(251) 299-0101

WAIVER OF AFFIRMATIVE DEFENSE - TRIAL BY IMPLIED CONSENT - ACCELERATION OF ORAL LOAN AGREEMENT - GERSTENECKER V. GERSTENECKER

Gerstenecker v. Gerstenecker, [Ms. 1160144, May 19, 2017] __ So. 3d __ (Ala. 2017). This plurality opinion authored by Justice Parker, (Stuart, C.J., Wise, and Bryan, JJ., concur and Shaw, J., concurs in the result) affirms in part and reverses in part the circuit court’s judgment on a claim for breach of an oral loan agreement. Janice, then the mother-in-law of Julie, agreed to pay $78,000 in student loans of Julie so long as Julie made monthly payments. After making only a few payments to Janice, Julie defaulted. During this time, Julie became estranged from Janice’s son, and they ultimately divorced.

Following a bench trial, the circuit court awarded Janice a judgment for the entire unpaid balance of the $78,000 loan. The circuit court also ruled that Julie had waived the defense of statute of frauds by failing to assert it in her initial answer and asserting it instead on the eve of trial.

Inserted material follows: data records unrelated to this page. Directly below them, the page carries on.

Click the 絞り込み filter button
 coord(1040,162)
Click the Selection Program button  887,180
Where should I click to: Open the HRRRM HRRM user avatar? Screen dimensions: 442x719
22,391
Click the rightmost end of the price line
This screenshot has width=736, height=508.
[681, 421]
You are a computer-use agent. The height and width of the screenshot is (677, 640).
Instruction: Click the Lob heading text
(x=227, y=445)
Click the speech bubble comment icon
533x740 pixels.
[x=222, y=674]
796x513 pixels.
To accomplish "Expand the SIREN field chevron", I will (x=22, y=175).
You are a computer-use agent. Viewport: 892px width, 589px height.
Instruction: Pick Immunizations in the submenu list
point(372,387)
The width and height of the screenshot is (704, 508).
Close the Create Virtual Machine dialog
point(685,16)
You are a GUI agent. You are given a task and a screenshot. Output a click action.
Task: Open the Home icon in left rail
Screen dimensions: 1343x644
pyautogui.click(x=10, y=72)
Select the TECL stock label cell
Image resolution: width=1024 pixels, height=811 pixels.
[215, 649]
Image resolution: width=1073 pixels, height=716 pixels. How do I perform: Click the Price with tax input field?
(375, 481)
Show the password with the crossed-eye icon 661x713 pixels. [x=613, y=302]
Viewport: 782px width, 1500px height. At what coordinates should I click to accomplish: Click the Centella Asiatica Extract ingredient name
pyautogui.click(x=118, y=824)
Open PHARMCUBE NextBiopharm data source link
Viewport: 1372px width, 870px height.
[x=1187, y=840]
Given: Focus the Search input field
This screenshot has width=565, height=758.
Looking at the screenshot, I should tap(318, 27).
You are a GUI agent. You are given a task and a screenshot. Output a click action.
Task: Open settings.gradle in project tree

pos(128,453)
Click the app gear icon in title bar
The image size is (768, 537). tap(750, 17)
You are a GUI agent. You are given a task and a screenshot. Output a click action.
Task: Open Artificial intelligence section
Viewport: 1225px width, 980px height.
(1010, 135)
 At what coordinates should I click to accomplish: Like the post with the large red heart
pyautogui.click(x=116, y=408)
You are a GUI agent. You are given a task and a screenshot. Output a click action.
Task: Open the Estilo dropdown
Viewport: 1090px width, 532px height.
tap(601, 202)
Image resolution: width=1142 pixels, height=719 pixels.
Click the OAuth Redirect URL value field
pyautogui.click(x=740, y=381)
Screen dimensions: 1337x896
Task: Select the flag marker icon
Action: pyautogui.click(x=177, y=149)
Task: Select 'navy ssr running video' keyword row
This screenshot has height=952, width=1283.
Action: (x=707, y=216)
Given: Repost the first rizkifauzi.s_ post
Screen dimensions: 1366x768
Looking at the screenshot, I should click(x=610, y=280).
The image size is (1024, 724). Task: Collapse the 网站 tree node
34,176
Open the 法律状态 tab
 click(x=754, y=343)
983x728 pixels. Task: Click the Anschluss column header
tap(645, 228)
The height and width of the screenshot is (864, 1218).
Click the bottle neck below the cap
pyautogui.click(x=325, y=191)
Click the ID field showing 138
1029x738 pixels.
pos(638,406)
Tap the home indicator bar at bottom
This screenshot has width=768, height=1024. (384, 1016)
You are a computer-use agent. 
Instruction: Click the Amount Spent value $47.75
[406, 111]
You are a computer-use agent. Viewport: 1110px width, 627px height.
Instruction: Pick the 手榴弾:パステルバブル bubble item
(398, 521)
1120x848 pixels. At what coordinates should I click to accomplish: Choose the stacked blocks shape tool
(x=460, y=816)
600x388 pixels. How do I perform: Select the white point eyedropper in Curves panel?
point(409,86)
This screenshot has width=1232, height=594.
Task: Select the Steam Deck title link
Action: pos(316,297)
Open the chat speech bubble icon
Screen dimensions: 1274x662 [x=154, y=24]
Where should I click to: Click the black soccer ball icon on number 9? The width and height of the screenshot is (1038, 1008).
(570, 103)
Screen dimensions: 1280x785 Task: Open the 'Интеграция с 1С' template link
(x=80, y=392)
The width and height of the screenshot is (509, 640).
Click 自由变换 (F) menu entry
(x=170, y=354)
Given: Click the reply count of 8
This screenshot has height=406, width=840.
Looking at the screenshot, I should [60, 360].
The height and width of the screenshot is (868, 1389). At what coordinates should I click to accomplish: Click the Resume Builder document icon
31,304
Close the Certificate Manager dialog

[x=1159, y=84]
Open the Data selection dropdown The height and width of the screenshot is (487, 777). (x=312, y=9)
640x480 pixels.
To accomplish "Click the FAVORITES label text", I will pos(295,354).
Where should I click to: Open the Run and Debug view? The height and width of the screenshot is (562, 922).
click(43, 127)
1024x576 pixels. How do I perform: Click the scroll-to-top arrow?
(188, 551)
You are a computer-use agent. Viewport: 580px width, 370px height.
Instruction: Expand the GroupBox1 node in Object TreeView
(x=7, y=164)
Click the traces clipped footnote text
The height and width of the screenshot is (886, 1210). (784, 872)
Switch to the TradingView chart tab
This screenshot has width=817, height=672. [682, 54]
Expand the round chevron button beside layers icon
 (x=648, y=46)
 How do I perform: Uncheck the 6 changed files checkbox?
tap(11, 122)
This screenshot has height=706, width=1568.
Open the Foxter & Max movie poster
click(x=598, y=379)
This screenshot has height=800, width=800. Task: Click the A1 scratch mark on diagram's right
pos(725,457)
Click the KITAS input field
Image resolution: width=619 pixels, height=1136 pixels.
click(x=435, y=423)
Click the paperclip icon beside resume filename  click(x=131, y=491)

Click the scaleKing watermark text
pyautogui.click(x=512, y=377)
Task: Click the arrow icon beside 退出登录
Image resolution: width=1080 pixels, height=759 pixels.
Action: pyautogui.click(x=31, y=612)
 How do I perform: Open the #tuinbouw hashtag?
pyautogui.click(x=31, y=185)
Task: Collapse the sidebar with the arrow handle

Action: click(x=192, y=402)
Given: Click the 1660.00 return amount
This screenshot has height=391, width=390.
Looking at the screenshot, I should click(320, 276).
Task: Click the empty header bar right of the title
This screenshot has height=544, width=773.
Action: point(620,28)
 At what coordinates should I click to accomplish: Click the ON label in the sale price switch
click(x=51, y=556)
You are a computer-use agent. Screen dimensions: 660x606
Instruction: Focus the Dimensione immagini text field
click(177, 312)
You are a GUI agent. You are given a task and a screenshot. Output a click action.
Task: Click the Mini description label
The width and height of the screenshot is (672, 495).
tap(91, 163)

The Court rejected Janice’s argument that the statute of frauds issue was tried by implied consent pursuant to Rule 15(b) by holding

“When a party contends that an issue was tried by express or implied consent and the evidence on that issue is also relevant to the issue expressly litigated, there is nothing to indicate that a new issue was raised at trial, and the pleadings are not deemed amended under Rule 15(b).”

Ms. *11, quoting McCollum v. Reeves, 521 So. 2d 13, 17 (Ala. 1987) (citing Wright & Miller, Federal Practice and Procedure, Civil, § 1493 (1971)).

The Court rejected Julie’s argument that the evidence did not establish that she accepted Janice’s offer. The Court noted that “conduct of one party from which the other may reasonably draw the inference of assent to an agreement is effective as acceptance.” Ms. *15, quoting Mayo v. Andress, 373 So. 2d 620, 624 (Ala. 1979), quoting, in turn, Deeco, Inc. v. 3-M Co., 435 So. 2d 1260, 1262 (Ala. 1983).

However, the Court reversed the circuit court’s judgment to the extent it awarded Janice the entire outstanding loan balance because there was no evidence the parties agreed on an acceleration-of-payments clause in the event that Julie breached the agreement to repay the $78,000 on a monthly basis. Ms. *23.